3M Multi-Gas Vapor P100

The best 3M respirator filter you can get is the 3M Multi-Gas Vapor cartridge/filter P100. This cartridge filters out 99.7% of particulate contaminants and neutralizes a wide range of chemical gases, including organic vapors from solvent-based paints. This filter cartridge/canister really gives you piece-of-mind because it just covers all your bases.

The Best Mask for Airbrushing

If you’re using a non-toxic water-based airbrush paint in a well-ventilated area, a mask may not be needed. However, if the particulate is bothersome, you can simply use a filtering facepiece respirator as a mask.

3M 8511 Cool Valve N95 Mask

Most people are probably familiar with the N95 mask by now. This filtering facepiece respirator works great for cutting down on the inhalation of atomized paint particles. The cool flow valve on the 3M 8511 is a little less known feature because it defeats the purpose for slowing the spread of disease. But for airbrushing, this valve works great for making breathing easy and is my personal favorite when I’m working with non-toxic airbrush paint in an enclosed area.

How to Ventilate Paint Fumes and Airbrush Particulate

When deciding if you need to wear a mask for airbrushing, it’s important to evaluate the area that you’re working in first.

In fact, in the NIOSH (National Institute for Occupational Safety and Health) Hierarchy of Controls, PPE (personal protective equipment) is the lowest control on the totem pole, and therefore the least effective.

The hierarchy of controls illustrates the importance of controlling safety hazard as much as possible before resorting to mask wearing. This is why I recommend always airbrushing in well-ventilated areas even when non-toxic airbrush paint is being used.

Here are 4 things you can do to improve the airflow and ventilation in your work area:

Airbrush in an Open Area

When you airbrush in an open area, there is more space for airborne particulate to disperse. Small enclosed areas are not ideal because the particulate from overspray can build up to higher concentrations faster.

Therefore, some of my personal favorite places to airbrush are in large shops, wide-open art studios, or even outside on a nice day.

Of course, not everyone has a large shop or a nice secluded backyard in which to set up their airbrushing stuff and get after it. Sometimes the best you can do is a dingy closet in the back corner of your mom’s basement.

This is ok! There are other controls you can implement to achieve adequate airflow in your airbrushing space.

Fans to Circulate Air

Simple house fans can work well for circulating and moving air around in an enclosed area. This process speeds up the diffusion of particles and prevents a build-up directly around your workspace.

In order for fans to work properly, you have to give the air a place to go. It doesn’t help to move air around in a sealed room when atomized particles are slowly building up. Make sure you open a door or a window, place the fan near it to move fresh air in and contaminated air out.

Airbrush Spraybooths

If you don’t have a large work area, and there isn’t really anywhere for a fan to push air around, you can always resort to an airbrush spray booth.

Airbrush spray booths are vacuum-powered backdrops that suck overspray away from your work area. A plastic hose feeds the exhaust air from the spray area to an outer window or another room.

These are very popular with hobbyist airbrushers for painting figurines or models because of their size and ease of use.


To summarize, you should wear a respirator for airbrushing with solvent-based paint. Non-toxic water-based paint does not require a mask if you are airbrushing in a well-ventilated area – a filtering facepiece respirator such as an N95 can be used with non-toxic paint if you choose.

Take the time to read and understand the SDS of any substance you spray through your airbrush. Always control for hazards before resorting to personal protective equipment for protection.

If your paint has any hazardous properties at all, use the controls described in this article to reduce your risk of negative health impacts. With adequate ventilation and a properly rated respirator, you should be confident to dive into the amazing world of airbrushing while protecting your health for years to come.

1 Comment

  1. Very informative post. This confirms all the information I have been reading on using an airbrush safely.

Exercise: In the airbrushing safety text, what percentage of particulate contaminants does the 3M Multi-Gas Vapor P100 cartridge filter out?

Stored data:
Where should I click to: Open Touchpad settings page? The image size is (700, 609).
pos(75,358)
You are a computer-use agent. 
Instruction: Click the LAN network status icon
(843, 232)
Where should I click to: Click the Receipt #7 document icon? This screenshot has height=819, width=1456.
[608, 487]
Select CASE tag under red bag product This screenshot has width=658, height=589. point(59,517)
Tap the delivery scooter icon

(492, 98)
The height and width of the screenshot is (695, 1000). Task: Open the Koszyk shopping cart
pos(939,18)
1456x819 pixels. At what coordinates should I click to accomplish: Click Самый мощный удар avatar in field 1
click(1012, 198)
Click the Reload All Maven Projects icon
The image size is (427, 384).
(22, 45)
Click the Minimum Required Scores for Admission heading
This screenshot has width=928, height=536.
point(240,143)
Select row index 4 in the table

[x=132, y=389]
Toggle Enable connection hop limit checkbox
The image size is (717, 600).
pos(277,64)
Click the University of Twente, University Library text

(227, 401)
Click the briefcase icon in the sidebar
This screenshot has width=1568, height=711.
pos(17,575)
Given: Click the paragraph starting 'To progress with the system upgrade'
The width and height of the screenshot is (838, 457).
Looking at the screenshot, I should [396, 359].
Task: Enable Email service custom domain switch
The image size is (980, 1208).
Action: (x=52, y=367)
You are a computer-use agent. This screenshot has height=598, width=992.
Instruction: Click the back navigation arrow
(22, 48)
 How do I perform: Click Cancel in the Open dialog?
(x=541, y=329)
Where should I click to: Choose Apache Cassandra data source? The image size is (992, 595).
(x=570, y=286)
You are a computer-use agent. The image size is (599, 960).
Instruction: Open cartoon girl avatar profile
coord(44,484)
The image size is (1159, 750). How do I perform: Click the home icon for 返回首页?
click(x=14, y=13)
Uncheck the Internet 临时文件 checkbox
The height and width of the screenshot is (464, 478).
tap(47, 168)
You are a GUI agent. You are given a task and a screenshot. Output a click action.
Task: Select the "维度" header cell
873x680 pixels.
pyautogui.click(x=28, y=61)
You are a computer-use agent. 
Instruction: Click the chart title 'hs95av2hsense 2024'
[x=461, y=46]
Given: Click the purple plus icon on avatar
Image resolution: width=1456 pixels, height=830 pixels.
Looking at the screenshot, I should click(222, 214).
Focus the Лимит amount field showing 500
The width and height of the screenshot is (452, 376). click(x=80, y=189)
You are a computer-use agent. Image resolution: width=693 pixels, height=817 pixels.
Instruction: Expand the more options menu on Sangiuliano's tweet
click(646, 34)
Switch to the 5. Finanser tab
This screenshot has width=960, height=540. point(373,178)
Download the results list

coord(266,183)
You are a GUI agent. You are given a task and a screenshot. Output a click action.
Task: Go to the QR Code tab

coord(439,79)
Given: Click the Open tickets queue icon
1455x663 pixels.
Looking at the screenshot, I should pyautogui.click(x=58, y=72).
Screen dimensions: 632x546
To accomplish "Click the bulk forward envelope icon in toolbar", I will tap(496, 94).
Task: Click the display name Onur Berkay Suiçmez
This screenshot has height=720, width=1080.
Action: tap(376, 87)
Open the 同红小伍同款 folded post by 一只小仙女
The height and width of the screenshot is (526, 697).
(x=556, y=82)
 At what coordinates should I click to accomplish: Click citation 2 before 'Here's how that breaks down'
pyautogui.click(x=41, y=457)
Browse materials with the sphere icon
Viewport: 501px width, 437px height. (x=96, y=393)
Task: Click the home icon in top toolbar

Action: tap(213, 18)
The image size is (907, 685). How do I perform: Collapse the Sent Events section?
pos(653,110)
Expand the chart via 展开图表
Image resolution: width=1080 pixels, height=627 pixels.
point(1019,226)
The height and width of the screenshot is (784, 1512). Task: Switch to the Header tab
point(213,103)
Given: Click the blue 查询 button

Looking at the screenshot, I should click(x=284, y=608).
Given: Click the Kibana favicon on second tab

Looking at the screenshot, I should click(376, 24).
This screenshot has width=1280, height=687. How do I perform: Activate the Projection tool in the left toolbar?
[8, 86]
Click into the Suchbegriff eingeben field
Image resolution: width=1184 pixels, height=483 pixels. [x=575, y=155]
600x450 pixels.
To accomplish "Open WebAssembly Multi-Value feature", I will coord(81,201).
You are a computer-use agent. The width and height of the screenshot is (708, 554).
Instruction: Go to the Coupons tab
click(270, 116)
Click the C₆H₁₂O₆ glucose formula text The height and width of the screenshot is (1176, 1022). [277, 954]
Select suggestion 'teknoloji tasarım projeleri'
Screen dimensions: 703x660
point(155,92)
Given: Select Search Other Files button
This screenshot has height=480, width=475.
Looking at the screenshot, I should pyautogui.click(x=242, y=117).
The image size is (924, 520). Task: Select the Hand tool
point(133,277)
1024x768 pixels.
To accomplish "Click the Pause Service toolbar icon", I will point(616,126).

Answer to this problem: 99.7%